• [Aim]: Update the lines from the one containing "Toggle the Market cap view" through the end of the material, inclusive, by replacing "chevron" with "arrow" and keeping everything else unchanged. Leave the pictures out of your answer.

....

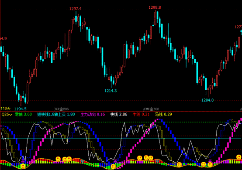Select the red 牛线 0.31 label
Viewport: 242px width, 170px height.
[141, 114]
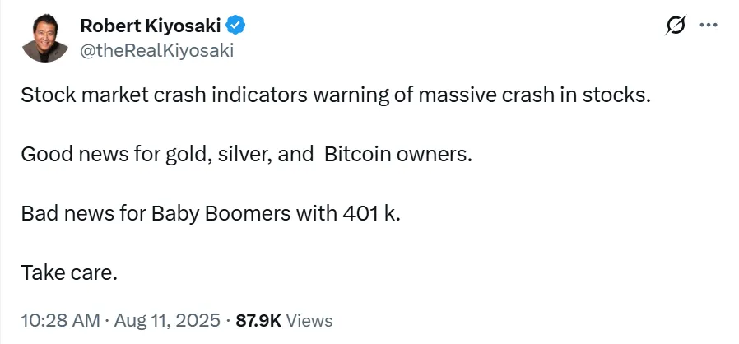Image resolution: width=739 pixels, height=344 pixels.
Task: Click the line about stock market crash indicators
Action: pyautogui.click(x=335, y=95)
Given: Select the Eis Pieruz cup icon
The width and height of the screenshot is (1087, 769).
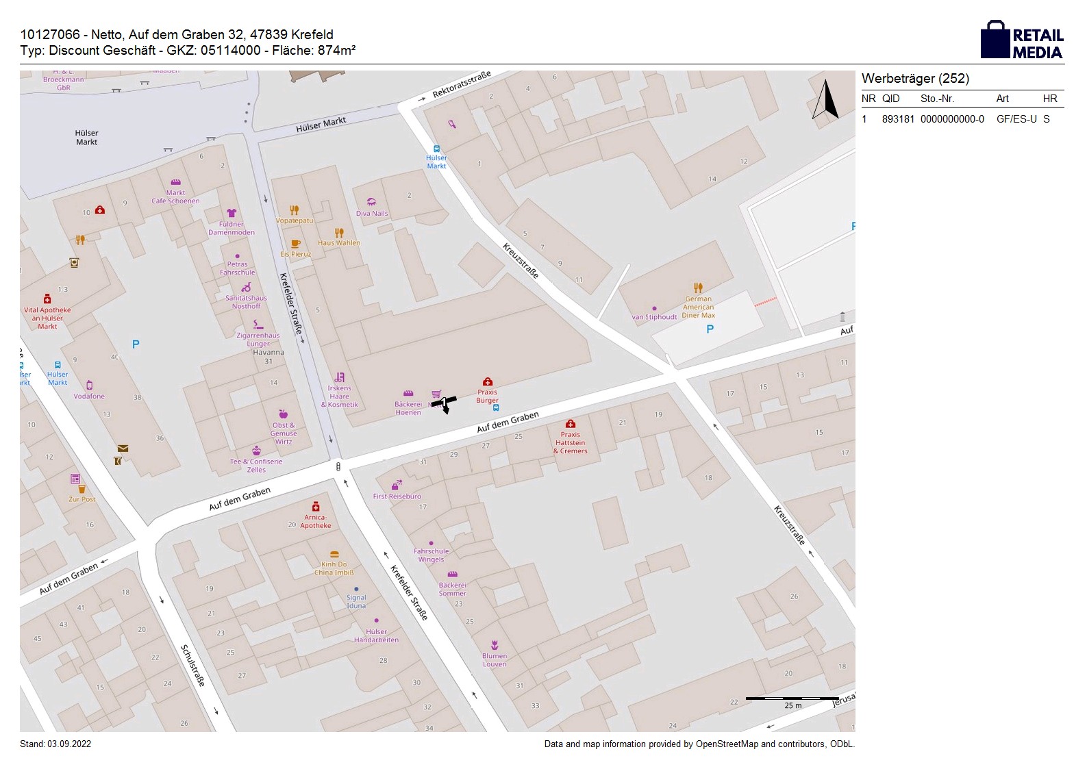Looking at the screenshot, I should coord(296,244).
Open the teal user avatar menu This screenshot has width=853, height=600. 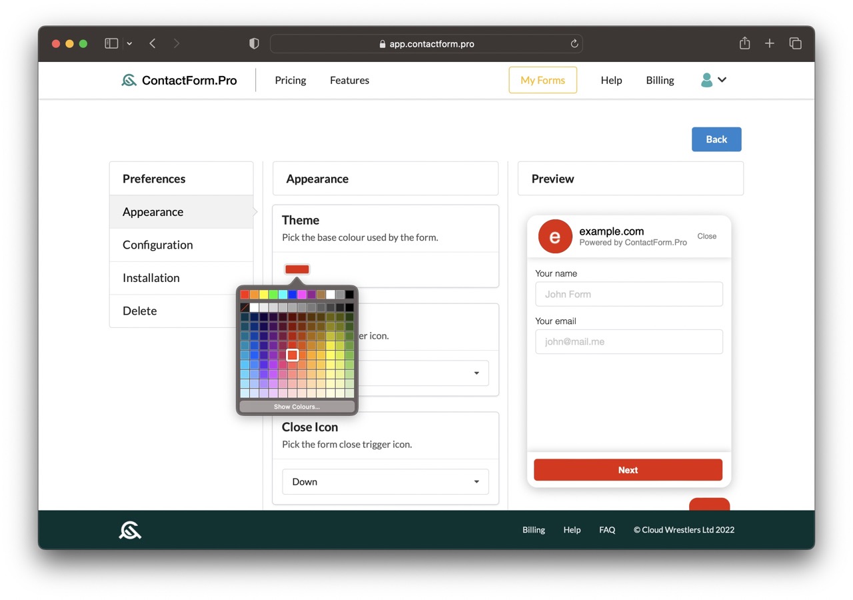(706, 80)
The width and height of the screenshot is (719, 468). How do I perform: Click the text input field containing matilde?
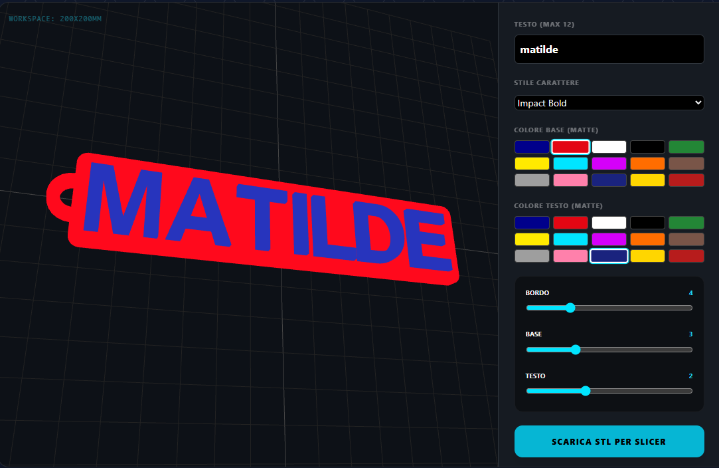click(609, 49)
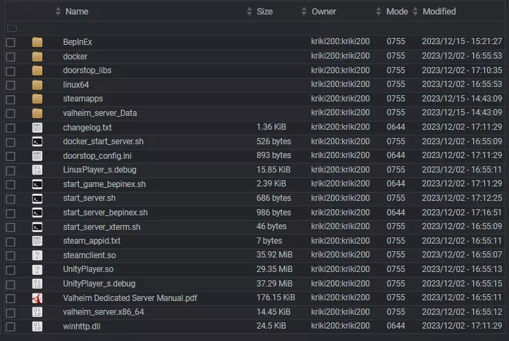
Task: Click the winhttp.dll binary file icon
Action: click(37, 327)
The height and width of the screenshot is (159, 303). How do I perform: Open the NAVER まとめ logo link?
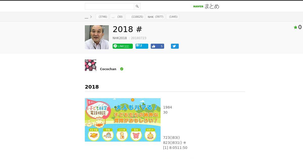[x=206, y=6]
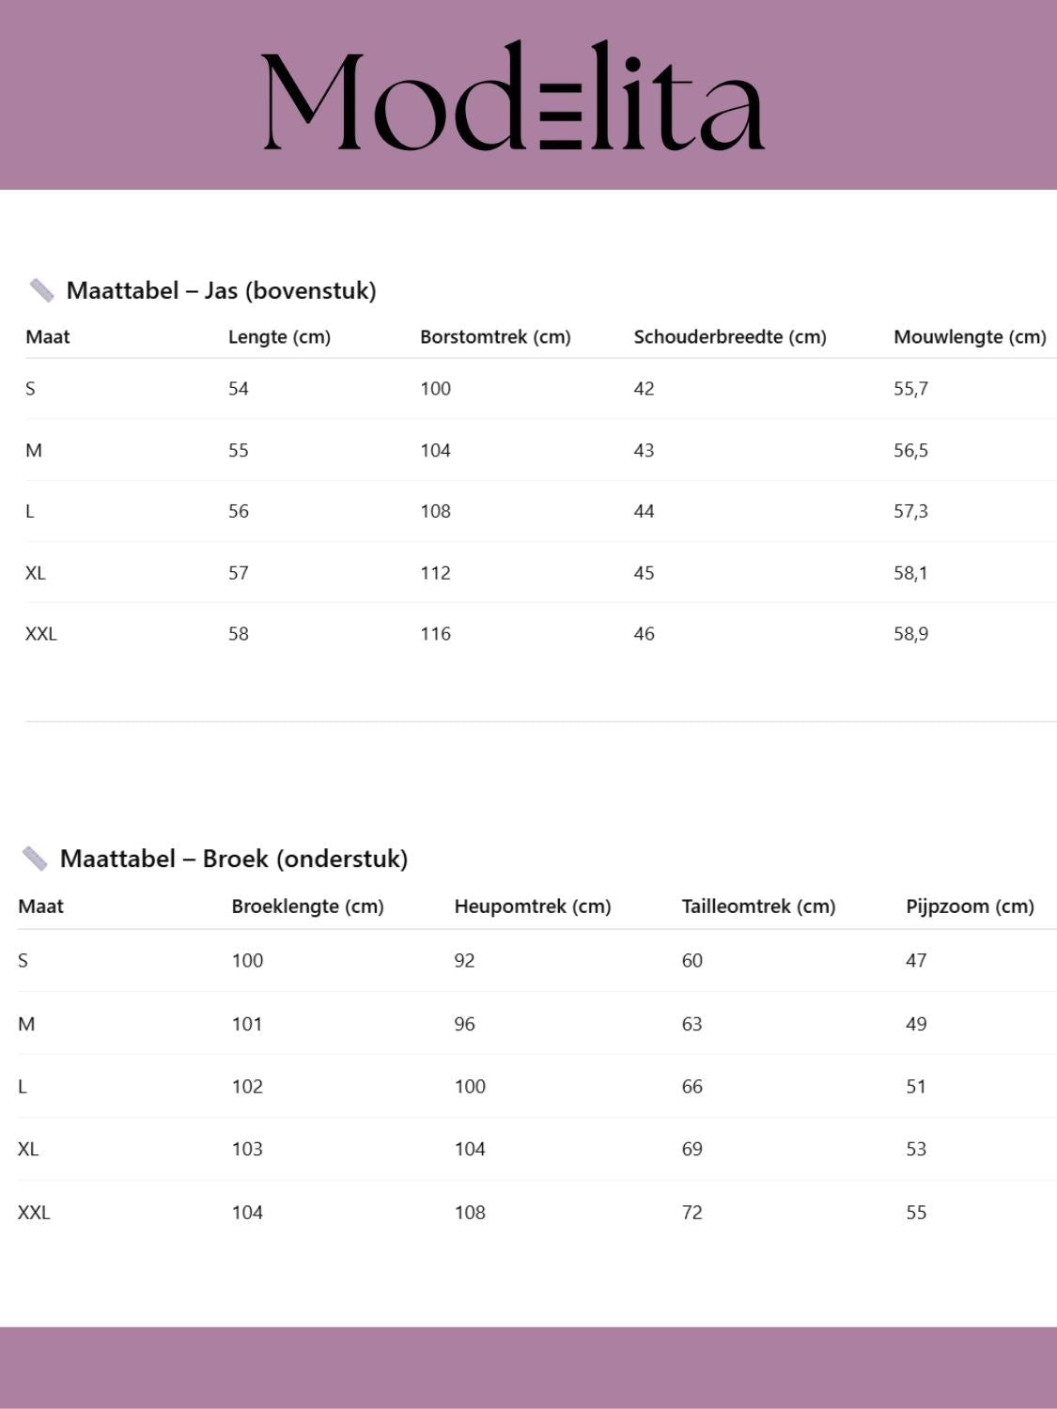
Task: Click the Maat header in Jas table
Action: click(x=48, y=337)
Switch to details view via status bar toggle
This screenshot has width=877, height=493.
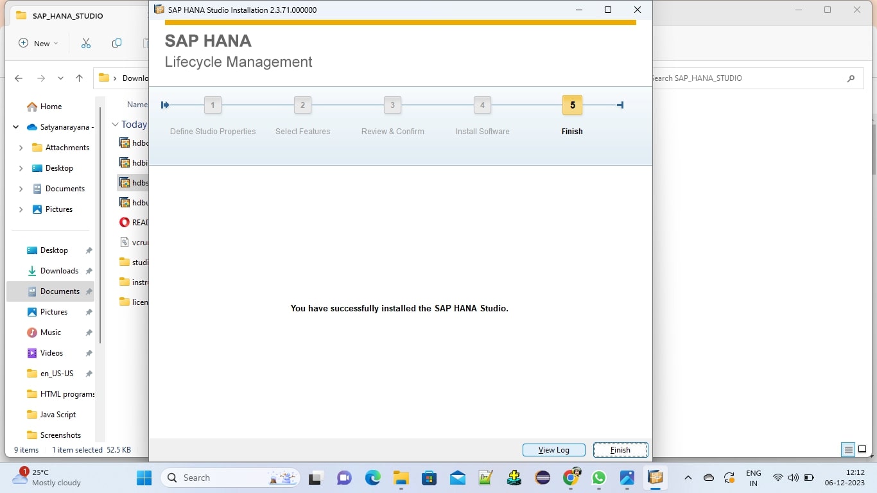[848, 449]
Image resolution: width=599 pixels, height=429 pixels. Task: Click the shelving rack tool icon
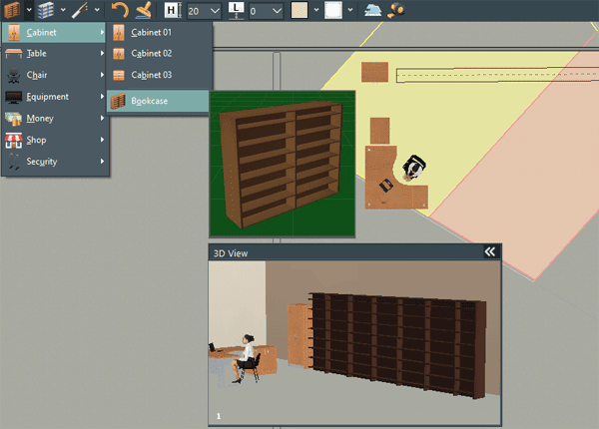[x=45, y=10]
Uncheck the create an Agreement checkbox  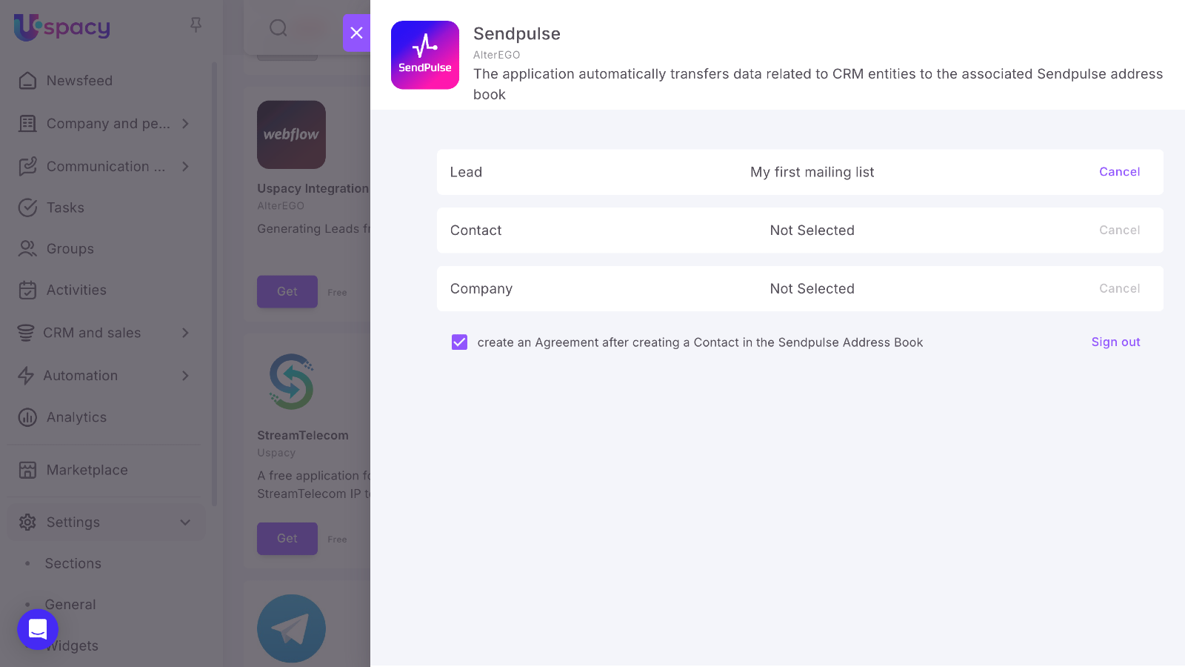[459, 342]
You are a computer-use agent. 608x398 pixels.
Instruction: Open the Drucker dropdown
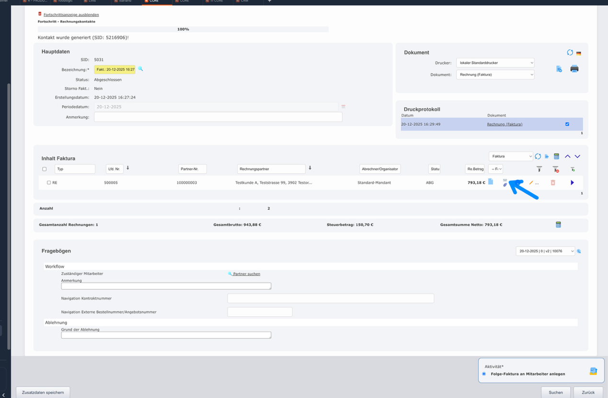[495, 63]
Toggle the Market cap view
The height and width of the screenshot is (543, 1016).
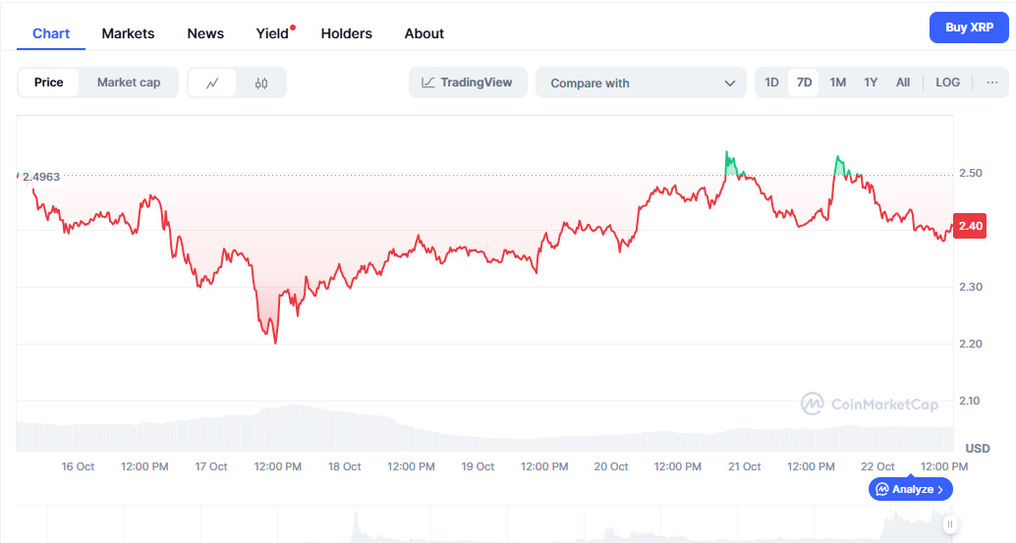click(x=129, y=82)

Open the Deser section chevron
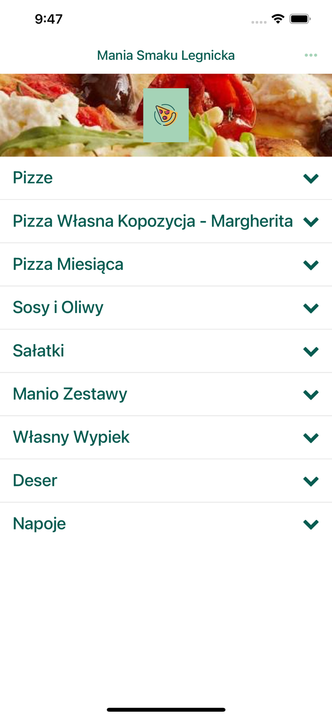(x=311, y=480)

....

• [Reply to the exercise]:
Toggle the Market cap view
The height and width of the screenshot is (543, 1016).
click(x=129, y=82)

Open the Deser section arrow
(x=311, y=480)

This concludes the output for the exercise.